╭─ Texto para leitura

A circunstância da persistência da mesma manifestação clínica sem gravidade na óptica do médico e que faz insistir na orientação sintomática/não etiopatogênica, particularmente propícia para o confronto com uma visão do paciente/familiar/responsável de necessidade de providências mais eficientes, ilustra a contraposição entre o alcance do prognóstico mentalizado pelo profissional e sustentado pelo saber tecnocientífico e projeções inquietantes do leigo sobre o futuro da atualidade evidente.

A prática deste tipo de atitude profissional sustentada no rigor clínico e manifesta numa conduta que terá admitida pouca influência beneficente imediata no caso não pode desconsiderar, entretanto, uma visão de abertura para inesperados e até mesmo para desconhecimentos, que poderiam ser superponíveis aos receios do paciente/familiar/responsável, razão da necessidade de atenção do médico ao exercício da tolerância (virtude do respeito a opinião oposta).

╰─
╭─ Material fornecido

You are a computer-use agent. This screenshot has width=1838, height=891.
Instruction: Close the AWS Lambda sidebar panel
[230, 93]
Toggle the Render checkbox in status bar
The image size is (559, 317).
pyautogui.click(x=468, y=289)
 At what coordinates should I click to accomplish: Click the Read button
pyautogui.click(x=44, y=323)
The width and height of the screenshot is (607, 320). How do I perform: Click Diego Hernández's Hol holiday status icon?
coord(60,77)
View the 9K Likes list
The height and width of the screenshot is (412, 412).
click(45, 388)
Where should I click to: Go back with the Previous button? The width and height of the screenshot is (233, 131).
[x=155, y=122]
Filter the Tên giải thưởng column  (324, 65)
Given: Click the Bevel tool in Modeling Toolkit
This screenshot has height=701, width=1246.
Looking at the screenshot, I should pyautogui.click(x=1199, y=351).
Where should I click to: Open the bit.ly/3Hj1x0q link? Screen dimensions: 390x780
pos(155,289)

╰─
╭─ Material fornecido

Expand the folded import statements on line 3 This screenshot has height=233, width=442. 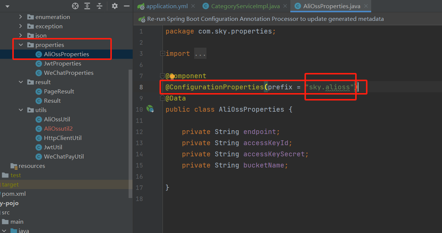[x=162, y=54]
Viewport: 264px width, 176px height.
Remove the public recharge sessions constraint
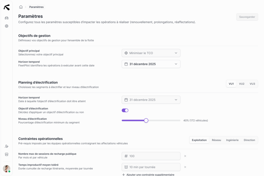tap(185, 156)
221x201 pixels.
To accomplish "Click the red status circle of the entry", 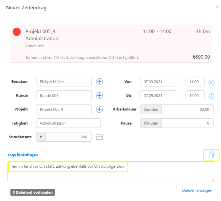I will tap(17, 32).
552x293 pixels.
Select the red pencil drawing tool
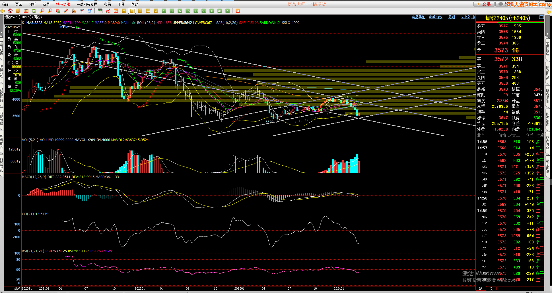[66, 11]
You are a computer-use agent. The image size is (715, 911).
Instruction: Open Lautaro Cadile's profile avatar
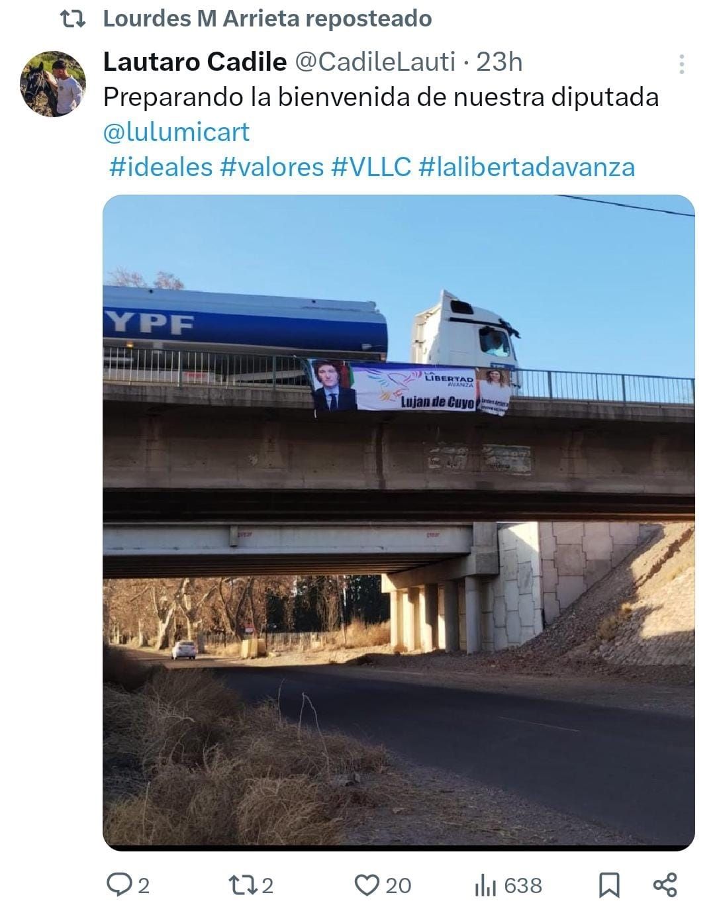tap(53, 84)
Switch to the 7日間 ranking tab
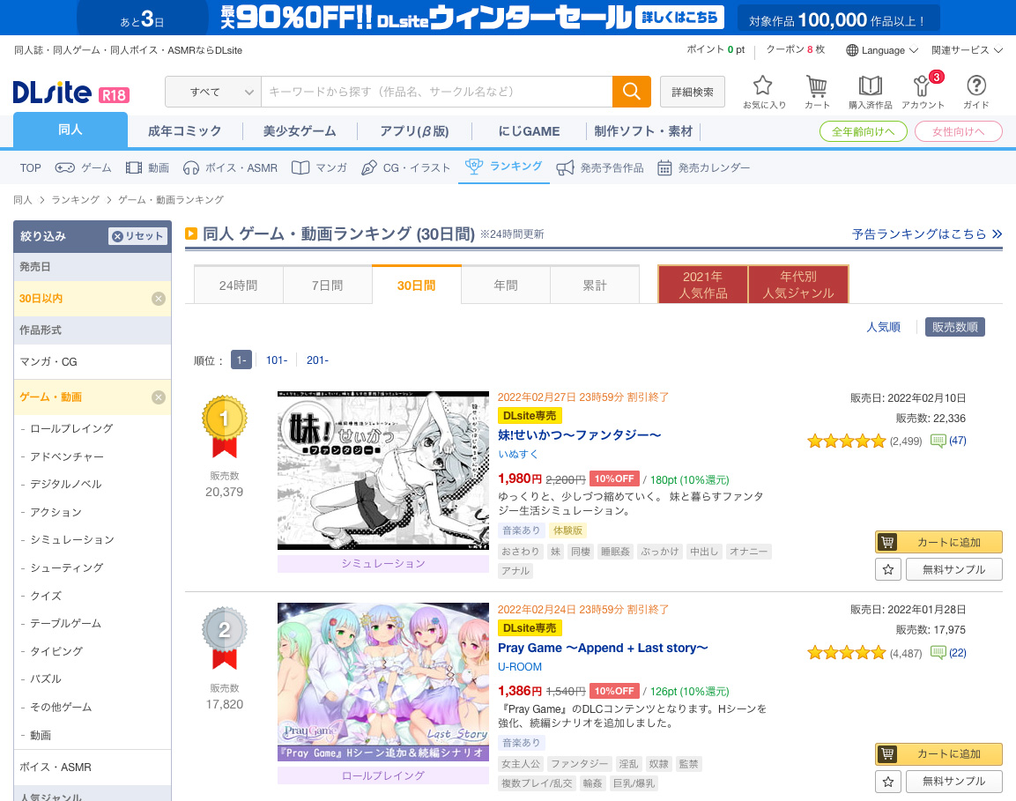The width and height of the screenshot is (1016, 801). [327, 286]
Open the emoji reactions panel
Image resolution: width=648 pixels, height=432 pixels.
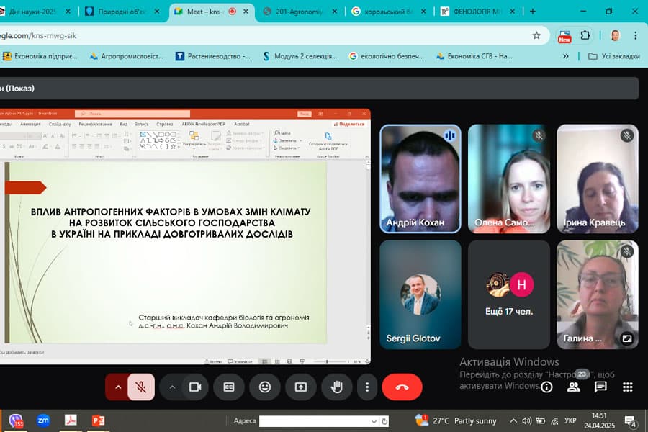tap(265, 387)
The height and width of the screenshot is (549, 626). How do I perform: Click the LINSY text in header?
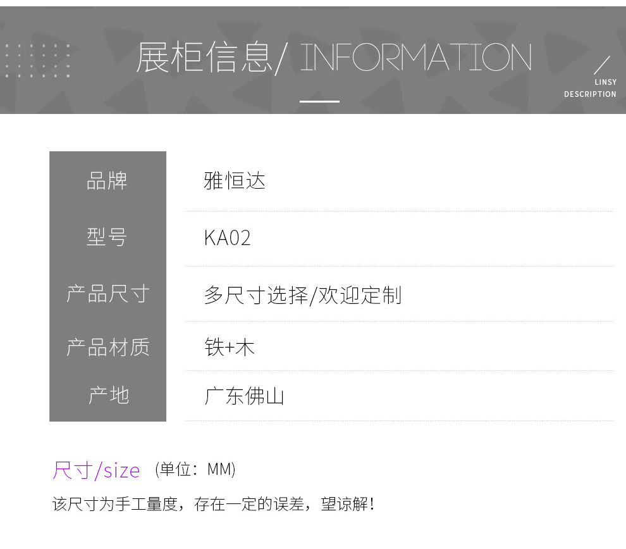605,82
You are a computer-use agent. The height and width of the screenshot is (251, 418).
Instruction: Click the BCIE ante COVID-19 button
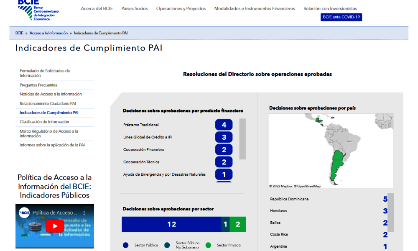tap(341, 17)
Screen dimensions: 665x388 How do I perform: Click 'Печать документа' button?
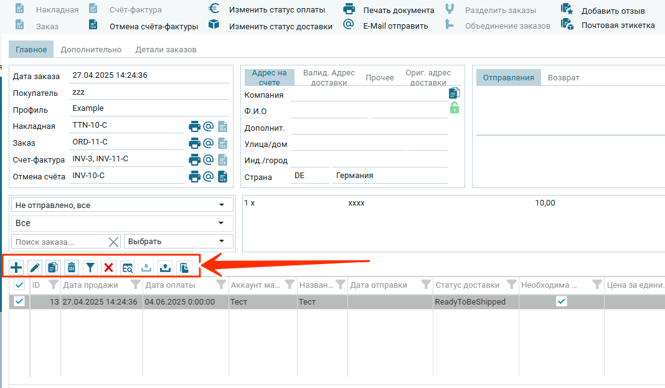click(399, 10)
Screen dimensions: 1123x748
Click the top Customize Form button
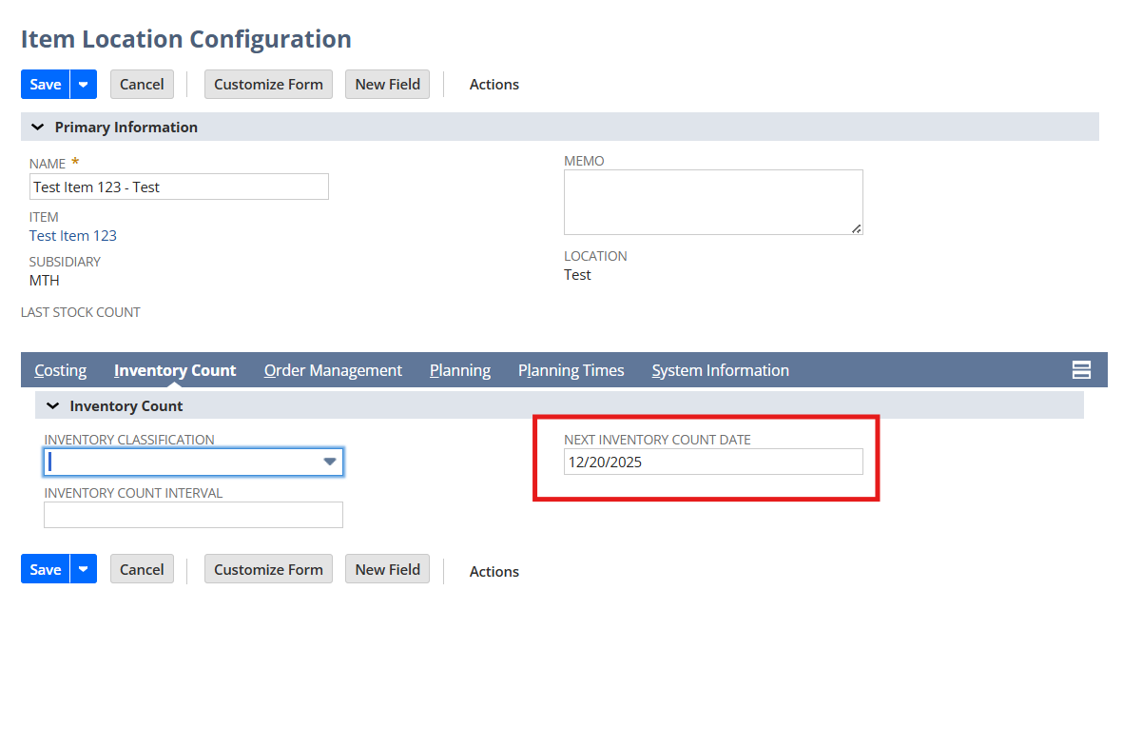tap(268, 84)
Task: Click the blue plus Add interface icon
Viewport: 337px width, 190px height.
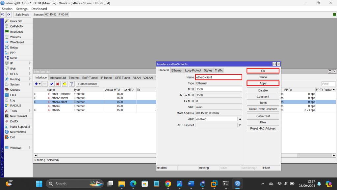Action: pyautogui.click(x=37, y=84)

╰─
╭─ Material fornecido

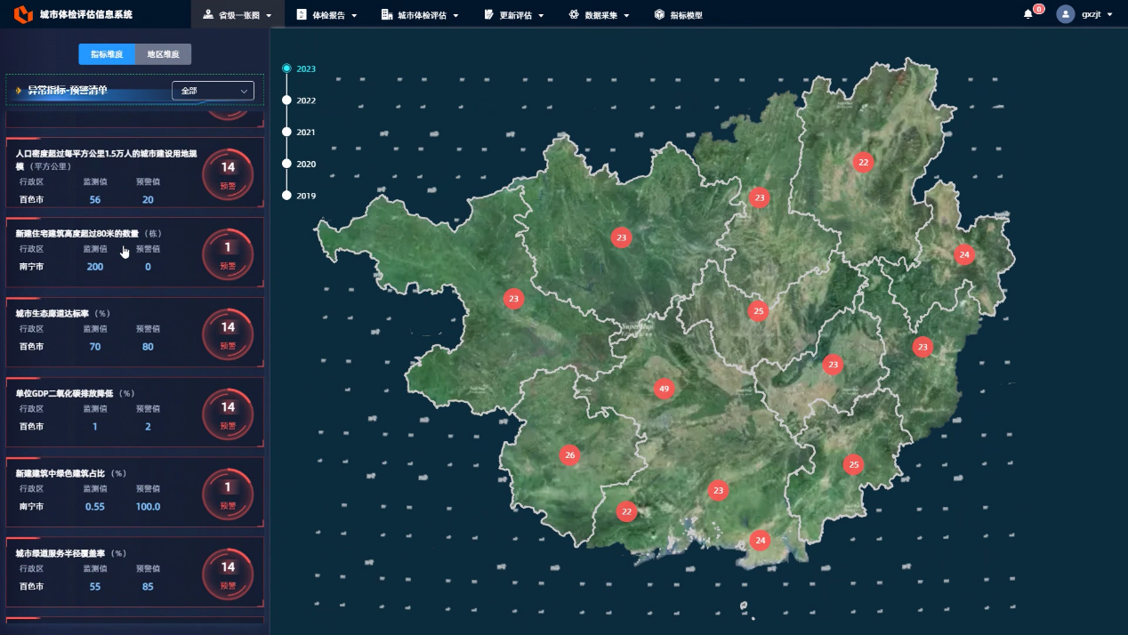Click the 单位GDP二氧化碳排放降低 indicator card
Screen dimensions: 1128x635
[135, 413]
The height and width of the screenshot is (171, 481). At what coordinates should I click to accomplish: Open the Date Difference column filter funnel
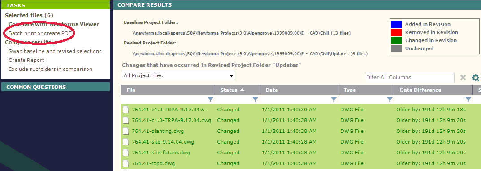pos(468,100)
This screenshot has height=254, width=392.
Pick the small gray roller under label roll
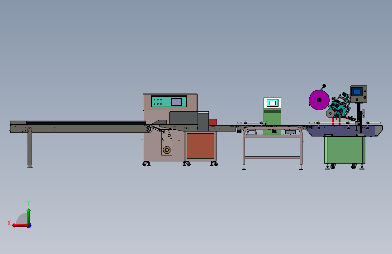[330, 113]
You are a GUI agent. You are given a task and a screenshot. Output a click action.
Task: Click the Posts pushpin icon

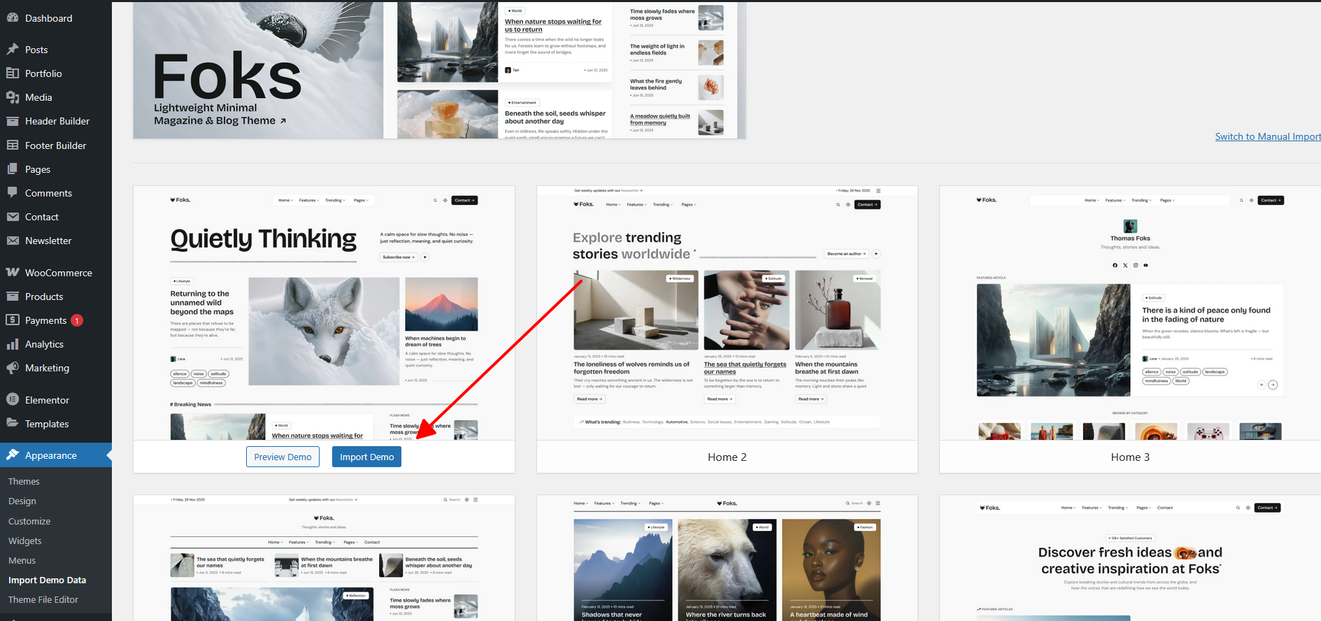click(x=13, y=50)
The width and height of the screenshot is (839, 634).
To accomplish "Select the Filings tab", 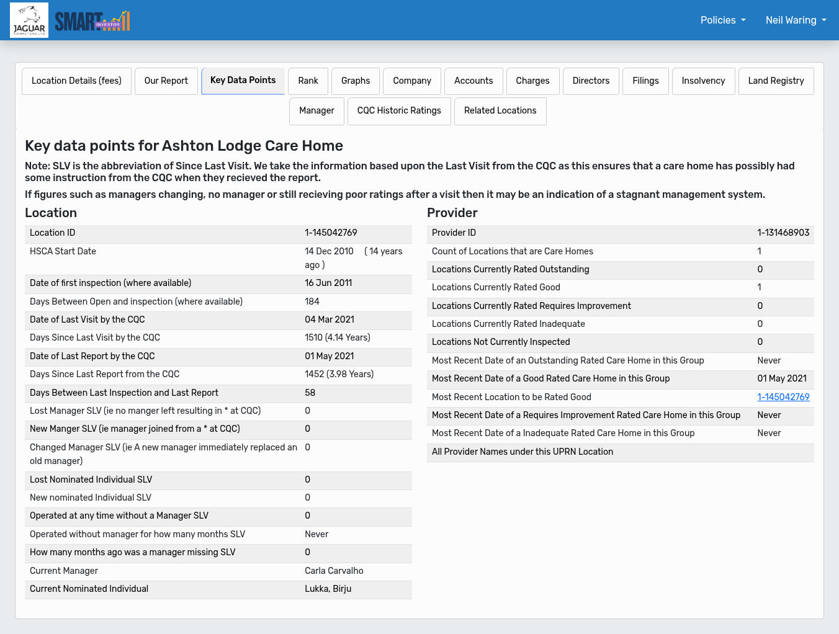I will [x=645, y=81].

╰─

* Atividade 1 *
Edite o trecho do texto sobre a conduta médica que começa em "A prática deste" e vai até "a opinião oposta).", trocando "rigor clínico" por "rigor técnico".
* Atividade 2 *
Retome o texto sobre a conduta médica e continue-o a partir da última frase apresentada.

* Resposta da atividade 1 *
A prática deste tipo de atitude profissional sustentada no rigor técnico e manifesta numa conduta que terá admitida pouca influência beneficente imediata no caso não pode desconsiderar, entretanto, uma visão de abertura para inesperados e até mesmo para desconhecimentos, que poderiam ser superponíveis aos receios do paciente/familiar/responsável, razão da necessidade de atenção do médico ao exercício da tolerância (virtude do respeito a opinião oposta).

* Resposta da atividade 2 *
O problema é que a tolerância não somente associa-se a uma gama de comportamentos que se situam  entre apenas ouvir e total acatamento da opinião contrária, como também deve ocorrer dos dois lados. Sabe-se que por parte do paciente/familiar/responsável, a emoção, ao contrário do esperado racional do médico, é pavio comburente para incendiar atos de violência verbal e/ou física, motivados por um misto de frustração com a não atenção ao desejado e de temor pelo agravamento evolutivo da condição clínica. O imaginário da bola de cristal não resolve, sendo que a do médico tornou-se providencialmente opaca no primeiro dia de aula na Faculdade de Medicina. Suas fantásticas alegadas mil e uma utilidades são na verdade para o médico mil e uma noites mal dormidas para poder “adivinhar” o futuro sob a denominação de prognóstico clínico experiência-dependente.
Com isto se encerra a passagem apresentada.